[Source material — start]

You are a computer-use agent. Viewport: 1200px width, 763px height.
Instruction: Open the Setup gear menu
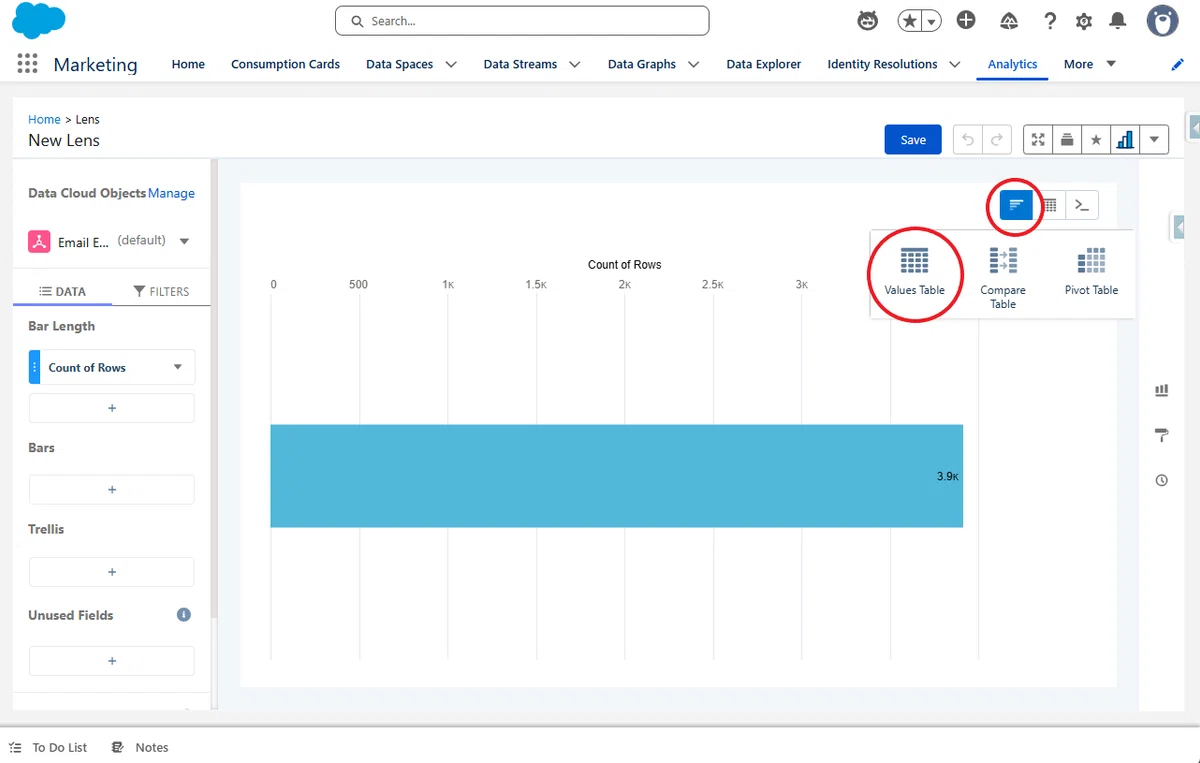(1084, 21)
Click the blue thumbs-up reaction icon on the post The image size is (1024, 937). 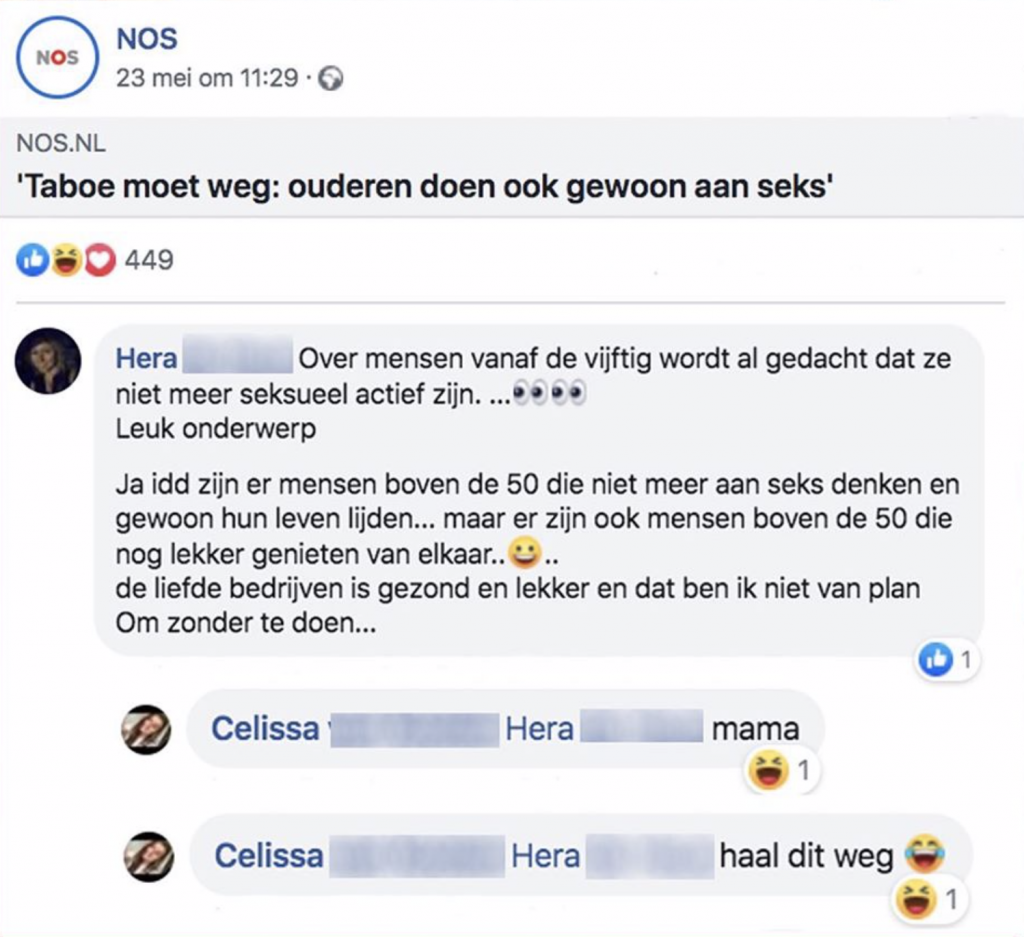pyautogui.click(x=30, y=261)
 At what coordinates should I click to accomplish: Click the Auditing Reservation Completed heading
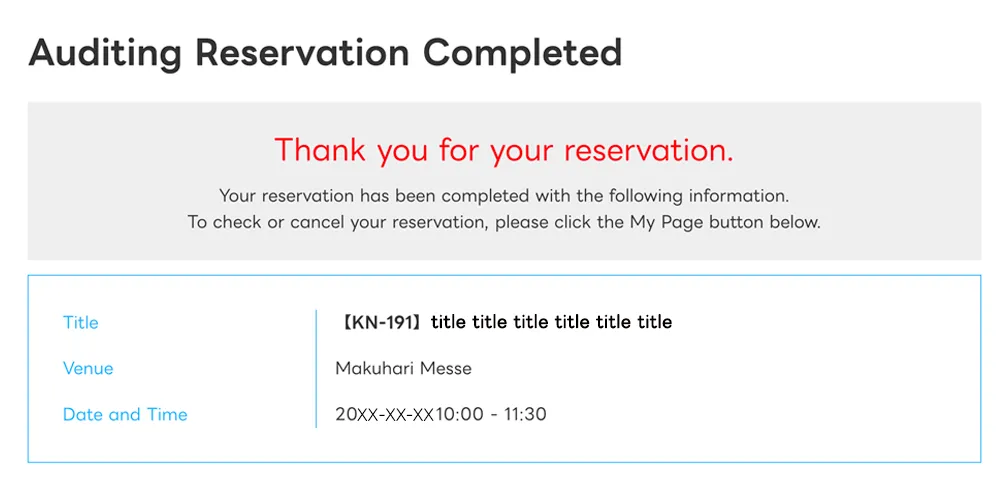[325, 52]
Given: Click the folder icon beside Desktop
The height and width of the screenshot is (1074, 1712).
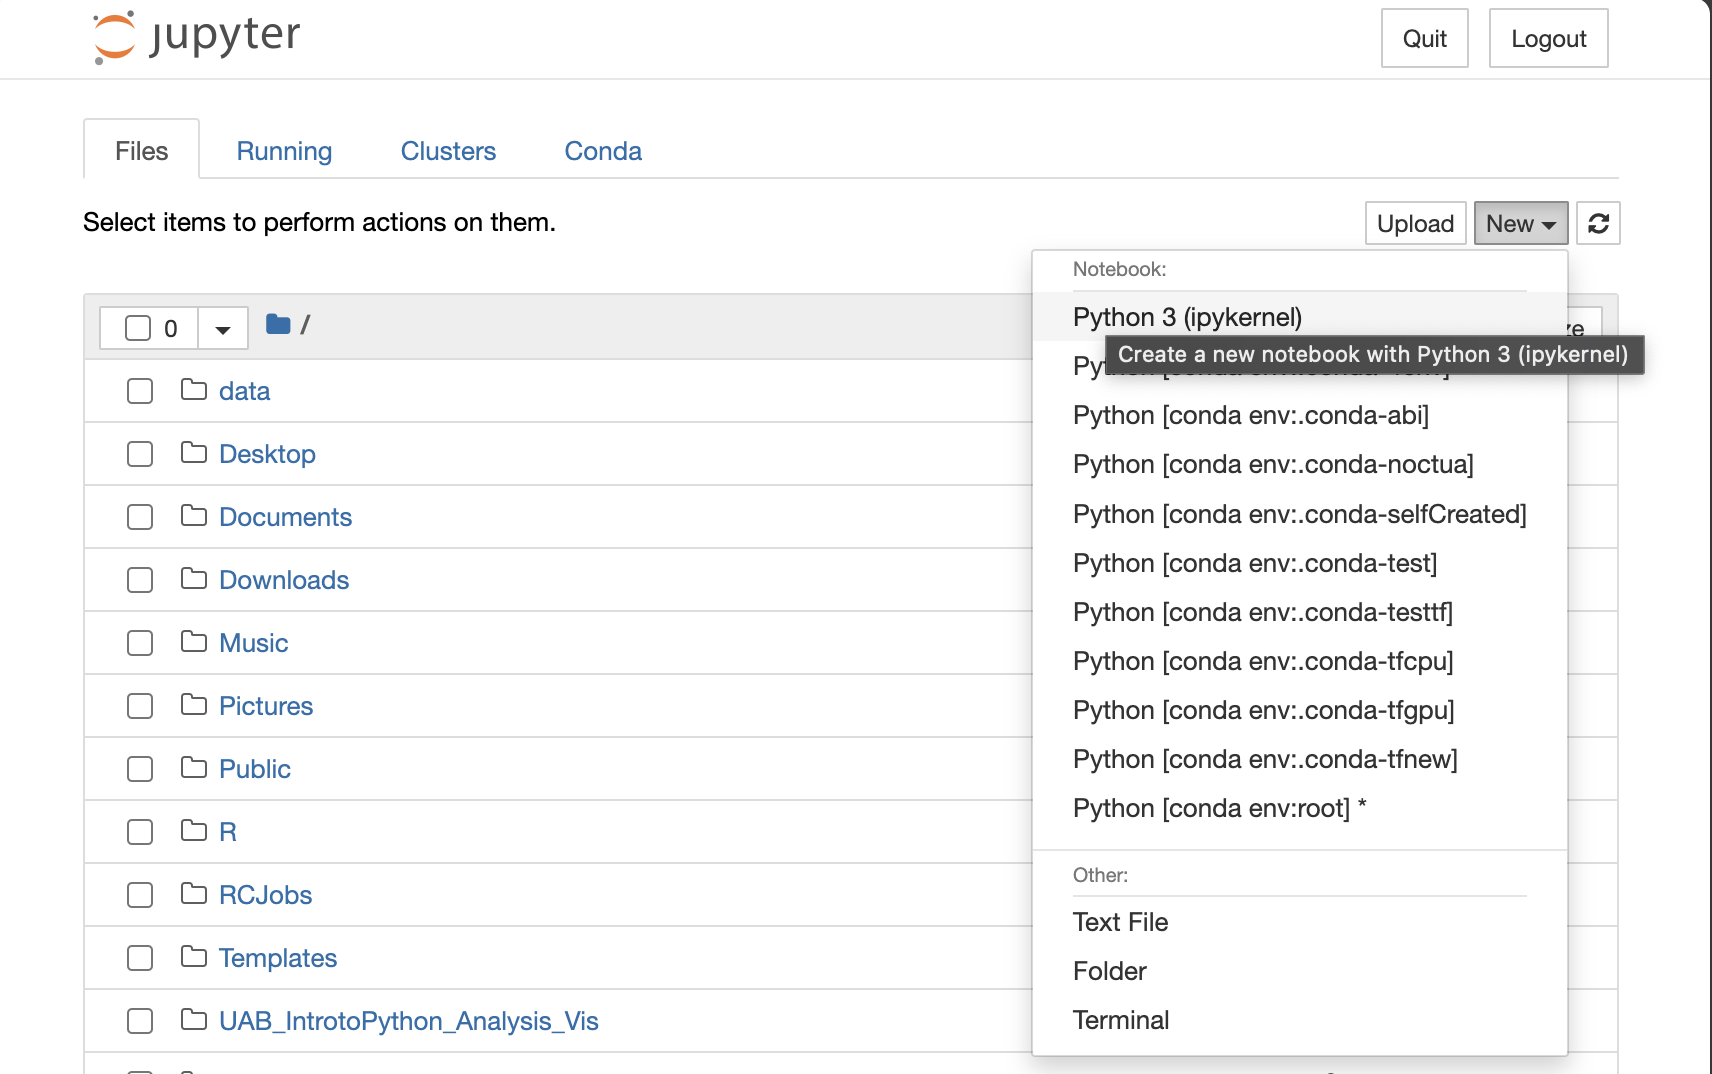Looking at the screenshot, I should [194, 453].
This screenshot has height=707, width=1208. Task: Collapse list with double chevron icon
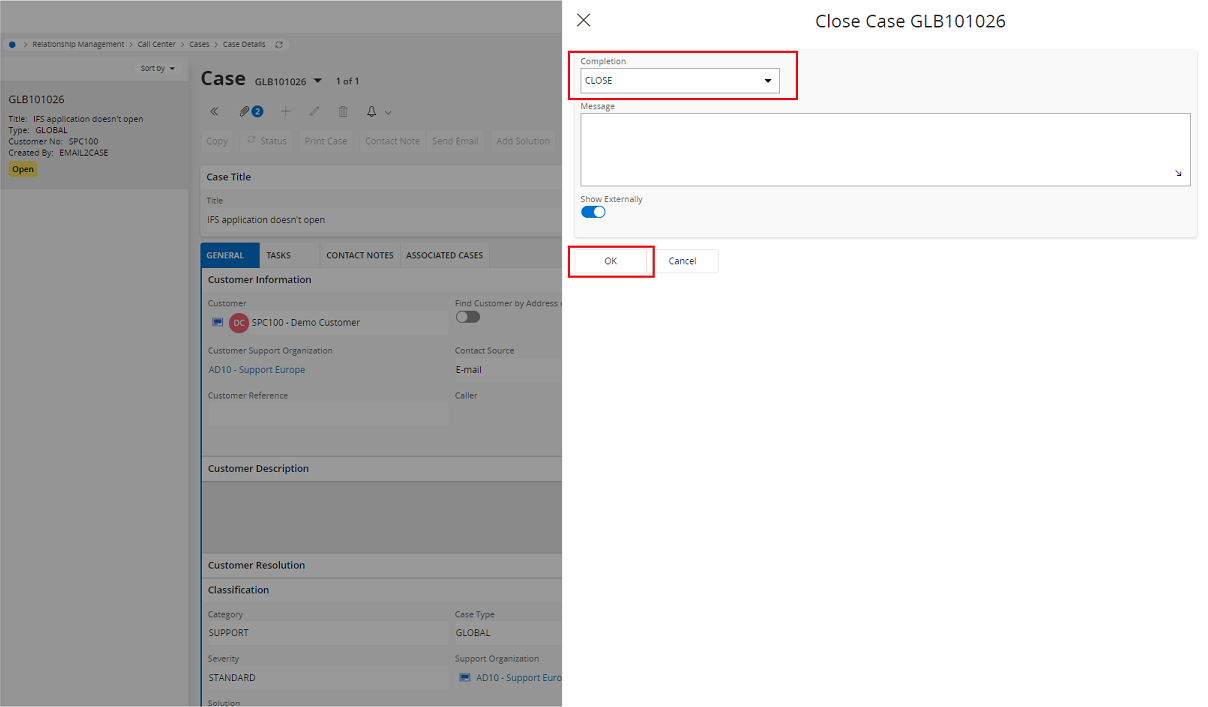pos(214,111)
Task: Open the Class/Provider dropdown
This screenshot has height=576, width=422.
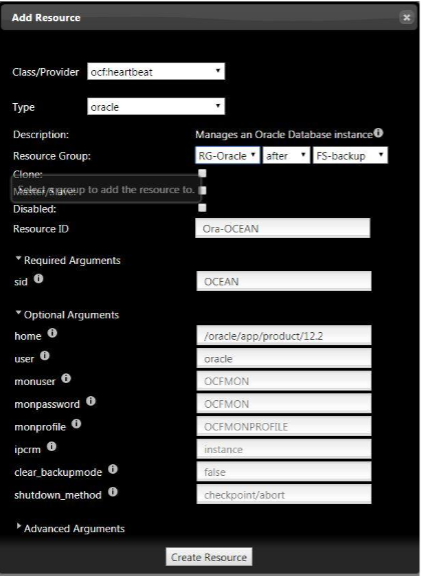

[Source material — finish]

#### [Brief]
Please write out the lines above, beginning at the line with "Task: Open the Class/Provider dropdown" and ending at the last line of the records, exactly as they appear and without pictures.

#### [Expected output]
Task: Open the Class/Provider dropdown
This screenshot has height=576, width=422.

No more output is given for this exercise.